Recast every line of the listing below as a numbered list, dropping any blank lines.

----- SUPPLIED MATERIAL

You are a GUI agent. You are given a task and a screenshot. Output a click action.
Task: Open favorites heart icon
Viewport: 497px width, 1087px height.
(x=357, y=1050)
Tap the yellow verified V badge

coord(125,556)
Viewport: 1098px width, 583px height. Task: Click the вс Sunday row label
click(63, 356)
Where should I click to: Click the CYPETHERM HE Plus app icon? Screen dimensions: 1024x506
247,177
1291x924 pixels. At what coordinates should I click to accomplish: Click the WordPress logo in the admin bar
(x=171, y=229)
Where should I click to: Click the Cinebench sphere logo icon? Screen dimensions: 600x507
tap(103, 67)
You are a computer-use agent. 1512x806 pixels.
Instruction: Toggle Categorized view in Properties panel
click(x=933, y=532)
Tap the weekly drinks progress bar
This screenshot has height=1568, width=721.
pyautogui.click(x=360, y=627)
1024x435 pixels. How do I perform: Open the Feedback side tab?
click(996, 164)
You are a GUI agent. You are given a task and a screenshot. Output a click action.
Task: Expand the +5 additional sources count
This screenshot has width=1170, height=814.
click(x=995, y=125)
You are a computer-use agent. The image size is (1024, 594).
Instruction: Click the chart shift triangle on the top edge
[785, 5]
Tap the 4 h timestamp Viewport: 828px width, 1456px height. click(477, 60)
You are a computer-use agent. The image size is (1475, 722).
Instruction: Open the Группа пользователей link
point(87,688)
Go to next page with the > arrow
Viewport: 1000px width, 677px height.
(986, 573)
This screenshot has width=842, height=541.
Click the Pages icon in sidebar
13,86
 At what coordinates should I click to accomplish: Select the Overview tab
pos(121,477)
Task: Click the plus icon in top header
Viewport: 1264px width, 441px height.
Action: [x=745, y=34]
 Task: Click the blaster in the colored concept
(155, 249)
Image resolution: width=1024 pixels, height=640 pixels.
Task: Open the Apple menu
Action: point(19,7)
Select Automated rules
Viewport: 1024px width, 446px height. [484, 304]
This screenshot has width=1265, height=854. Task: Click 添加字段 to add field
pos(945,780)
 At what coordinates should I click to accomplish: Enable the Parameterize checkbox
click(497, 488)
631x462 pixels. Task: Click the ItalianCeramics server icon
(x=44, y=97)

----------

# [ANSWER TO THE EXERCISE]
1. You are a GUI agent. You are given a task and a screenshot. Output a click action.
2. Task: Open favorites heart icon
3. Viewport: 497px width, 1087px height.
4. (x=357, y=1050)
5. Tap the yellow verified V badge
6. coord(125,556)
7. Viewport: 1098px width, 583px height. Task: Click the вс Sunday row label
8. click(63, 356)
9. Where should I click to: Click the CYPETHERM HE Plus app icon? Screen dimensions: 1024x506
10. 247,177
11. 1291x924 pixels. At what coordinates should I click to accomplish: Click the WordPress logo in the admin bar
12. (x=171, y=229)
13. Where should I click to: Click the Cinebench sphere logo icon? Screen dimensions: 600x507
14. tap(103, 67)
15. You are a computer-use agent. 1512x806 pixels.
16. Instruction: Toggle Categorized view in Properties panel
17. click(x=933, y=532)
18. Tap the weekly drinks progress bar
19. This screenshot has height=1568, width=721.
20. pyautogui.click(x=360, y=627)
21. 1024x435 pixels. How do I perform: Open the Feedback side tab?
22. click(996, 164)
23. You are a GUI agent. You are given a task and a screenshot. Output a click action.
24. Task: Expand the +5 additional sources count
25. This screenshot has width=1170, height=814.
26. click(x=995, y=125)
27. You are a computer-use agent. The image size is (1024, 594).
28. Instruction: Click the chart shift triangle on the top edge
29. [785, 5]
30. Tap the 4 h timestamp Viewport: 828px width, 1456px height. click(477, 60)
31. You are a computer-use agent. The image size is (1475, 722).
32. Instruction: Open the Группа пользователей link
33. point(87,688)
34. Go to next page with the > arrow
35. Viewport: 1000px width, 677px height.
36. (986, 573)
37. This screenshot has width=842, height=541.
38. Click the Pages icon in sidebar
39. 13,86
40.  At what coordinates should I click to accomplish: Select the Overview tab
41. pos(121,477)
42. Task: Click the plus icon in top header
43. Viewport: 1264px width, 441px height.
44. Action: [x=745, y=34]
45.  Task: Click the blaster in the colored concept
46. (155, 249)
47. Image resolution: width=1024 pixels, height=640 pixels.
48. Task: Open the Apple menu
49. Action: point(19,7)
50. Select Automated rules
51. Viewport: 1024px width, 446px height. [484, 304]
52. This screenshot has width=1265, height=854. Task: Click 添加字段 to add field
53. pos(945,780)
54.  At what coordinates should I click to accomplish: Enable the Parameterize checkbox
55. click(497, 488)
56. 631x462 pixels. Task: Click the ItalianCeramics server icon
57. (x=44, y=97)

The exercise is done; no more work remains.